- _DIRECTIVE_: Reproduce word for word the part of the material that opens with the line containing "Toggle AMD checkbox" and runs through the end of the material, including both ends.

[Records of text and element pointing]
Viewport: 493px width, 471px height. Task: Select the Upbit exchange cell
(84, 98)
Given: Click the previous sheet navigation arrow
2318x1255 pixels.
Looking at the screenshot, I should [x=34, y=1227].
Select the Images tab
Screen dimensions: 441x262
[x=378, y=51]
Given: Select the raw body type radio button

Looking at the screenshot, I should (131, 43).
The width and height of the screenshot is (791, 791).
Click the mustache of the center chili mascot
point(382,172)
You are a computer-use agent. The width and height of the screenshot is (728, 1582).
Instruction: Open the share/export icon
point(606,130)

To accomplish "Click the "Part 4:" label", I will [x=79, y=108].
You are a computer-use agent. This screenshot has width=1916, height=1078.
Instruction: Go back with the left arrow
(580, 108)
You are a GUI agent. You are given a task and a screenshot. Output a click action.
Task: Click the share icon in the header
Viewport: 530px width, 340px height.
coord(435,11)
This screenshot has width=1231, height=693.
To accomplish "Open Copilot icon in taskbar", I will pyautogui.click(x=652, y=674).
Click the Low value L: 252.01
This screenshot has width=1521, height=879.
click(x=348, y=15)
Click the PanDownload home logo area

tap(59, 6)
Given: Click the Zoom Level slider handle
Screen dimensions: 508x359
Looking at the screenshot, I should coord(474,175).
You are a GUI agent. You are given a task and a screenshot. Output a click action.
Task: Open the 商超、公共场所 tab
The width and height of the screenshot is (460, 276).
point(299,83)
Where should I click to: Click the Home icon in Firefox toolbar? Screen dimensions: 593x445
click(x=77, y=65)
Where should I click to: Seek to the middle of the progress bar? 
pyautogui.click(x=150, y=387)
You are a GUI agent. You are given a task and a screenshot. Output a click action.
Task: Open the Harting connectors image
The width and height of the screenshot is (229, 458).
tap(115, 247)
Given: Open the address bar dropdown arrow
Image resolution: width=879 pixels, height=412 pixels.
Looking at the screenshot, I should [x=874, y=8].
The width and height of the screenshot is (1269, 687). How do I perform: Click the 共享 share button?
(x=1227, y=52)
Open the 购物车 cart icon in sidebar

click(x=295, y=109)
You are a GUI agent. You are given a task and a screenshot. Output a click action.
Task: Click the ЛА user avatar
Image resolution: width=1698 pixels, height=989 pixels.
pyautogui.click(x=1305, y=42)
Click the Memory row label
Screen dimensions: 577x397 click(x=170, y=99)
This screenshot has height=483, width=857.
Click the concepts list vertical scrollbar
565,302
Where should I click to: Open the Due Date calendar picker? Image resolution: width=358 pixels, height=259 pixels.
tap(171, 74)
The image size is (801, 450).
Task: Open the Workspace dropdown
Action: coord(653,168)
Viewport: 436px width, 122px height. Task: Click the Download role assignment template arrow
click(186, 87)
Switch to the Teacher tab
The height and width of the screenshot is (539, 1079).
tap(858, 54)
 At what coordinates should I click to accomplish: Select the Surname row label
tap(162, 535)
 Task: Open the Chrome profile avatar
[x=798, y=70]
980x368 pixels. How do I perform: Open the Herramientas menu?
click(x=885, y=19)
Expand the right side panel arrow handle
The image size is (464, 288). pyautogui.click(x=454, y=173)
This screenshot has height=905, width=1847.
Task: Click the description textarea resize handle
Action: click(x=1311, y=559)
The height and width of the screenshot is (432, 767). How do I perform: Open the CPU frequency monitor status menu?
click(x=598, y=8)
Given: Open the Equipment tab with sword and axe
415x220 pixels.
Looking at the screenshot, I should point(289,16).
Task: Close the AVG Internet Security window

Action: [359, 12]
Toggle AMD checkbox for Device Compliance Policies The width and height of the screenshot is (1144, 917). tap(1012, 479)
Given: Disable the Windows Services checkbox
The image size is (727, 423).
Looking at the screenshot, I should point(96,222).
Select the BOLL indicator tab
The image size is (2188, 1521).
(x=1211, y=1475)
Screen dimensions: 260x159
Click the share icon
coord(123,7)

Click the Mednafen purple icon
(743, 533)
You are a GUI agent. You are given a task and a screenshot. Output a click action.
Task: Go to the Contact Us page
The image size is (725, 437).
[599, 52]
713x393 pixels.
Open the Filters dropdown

- _EXPECTED OUTPUT_:
Toggle AMD checkbox for Device Compliance Policies The width and height of the screenshot is (1144, 917). tap(1012, 479)
Given: Disable the Windows Services checkbox
The image size is (727, 423).
Looking at the screenshot, I should point(96,222).
Select the BOLL indicator tab
The image size is (2188, 1521).
(x=1211, y=1475)
Screen dimensions: 260x159
Click the share icon
coord(123,7)

Click the Mednafen purple icon
(743, 533)
You are a GUI agent. You are given a task and a screenshot. Output a click action.
Task: Go to the Contact Us page
The image size is (725, 437).
[599, 52]
713x393 pixels.
Open the Filters dropdown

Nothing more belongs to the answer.